Known as the “Cocaine Godmother,” Blanco was an infamous cartel leader who streamlined the U.S. cocaine market in the ’70s and ’80s. Also called the “Black Widow,” it’s believed Blanco ordered over 200 murders during her reign. She “reportedly was worth more than $2 billion, and was a key figurehead in Miami’s bloody Cocaine Cowboy Wars,” Deadline details.

Regina Corrado and Terry Winter penned the script for “The Godmother,” and William Monahan is in talks to do rewrites. Lopez is among the project’s producers.

“Hustlers,” which grossed over $104 million domestically, is based on a true story and revisits how coworkers at a strip club banded together to steal tens of thousands of dollars from their Wall Street clients. Lopez will play a pop star who discovers her rocker fiancé cheated — right before she’s about to marry him onstage at Madison Square Garden — in “Marry Me.” She reacts by pulling a rando (Owen Wilson) out of the audience to wed instead.
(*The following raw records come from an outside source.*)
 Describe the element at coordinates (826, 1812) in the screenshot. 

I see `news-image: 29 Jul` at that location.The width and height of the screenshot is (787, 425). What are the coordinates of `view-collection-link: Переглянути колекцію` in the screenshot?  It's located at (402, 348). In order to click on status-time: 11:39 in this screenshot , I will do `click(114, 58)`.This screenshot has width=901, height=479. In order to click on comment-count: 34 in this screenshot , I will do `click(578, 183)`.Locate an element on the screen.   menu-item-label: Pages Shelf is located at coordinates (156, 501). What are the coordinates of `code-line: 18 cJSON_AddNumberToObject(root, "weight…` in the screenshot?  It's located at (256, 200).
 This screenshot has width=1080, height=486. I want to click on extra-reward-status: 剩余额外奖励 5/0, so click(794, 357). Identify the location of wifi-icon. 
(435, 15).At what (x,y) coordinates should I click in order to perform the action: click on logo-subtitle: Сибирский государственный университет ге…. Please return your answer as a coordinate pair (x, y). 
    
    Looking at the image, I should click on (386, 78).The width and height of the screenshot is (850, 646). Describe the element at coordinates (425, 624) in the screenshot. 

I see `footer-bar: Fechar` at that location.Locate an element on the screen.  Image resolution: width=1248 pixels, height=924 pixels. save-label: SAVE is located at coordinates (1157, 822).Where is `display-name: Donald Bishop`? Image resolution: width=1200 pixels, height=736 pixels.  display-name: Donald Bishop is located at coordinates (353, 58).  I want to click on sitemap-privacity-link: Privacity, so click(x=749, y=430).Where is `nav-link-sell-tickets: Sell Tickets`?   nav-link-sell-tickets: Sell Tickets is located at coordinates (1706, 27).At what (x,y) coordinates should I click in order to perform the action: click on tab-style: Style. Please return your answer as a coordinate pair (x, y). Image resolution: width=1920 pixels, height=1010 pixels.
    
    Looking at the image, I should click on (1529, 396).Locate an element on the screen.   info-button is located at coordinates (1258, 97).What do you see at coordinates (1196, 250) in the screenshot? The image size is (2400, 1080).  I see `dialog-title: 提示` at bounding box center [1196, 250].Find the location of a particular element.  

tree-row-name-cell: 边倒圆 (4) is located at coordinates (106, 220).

Morano, who most recently helmed Blake Lively-starrer “The Rhythm Section,” took home an Emmy for her directing on “The Handmaid’s Tale.” Her packed slate includes “Sabaya,” a fact-based CIA thriller starring Zoe Saldana, and three Amazon series: “Pretty Things,” “The Power,” and “Stolen Kids of Sarah Lawrence.” “Pretty Things” is a thriller that tells the story of a grifter who befriends a wealthy influencer. An adaptation of Naomi Alderman’s novel of the same name, “The Power” is about a world where girls and women develop the power to harness electricity and shock people at will. “Stolen Kids of Sarah Lawrence” is based on the New York Magazine story detailing an abusive sex cult that rocked Sarah Lawrence College.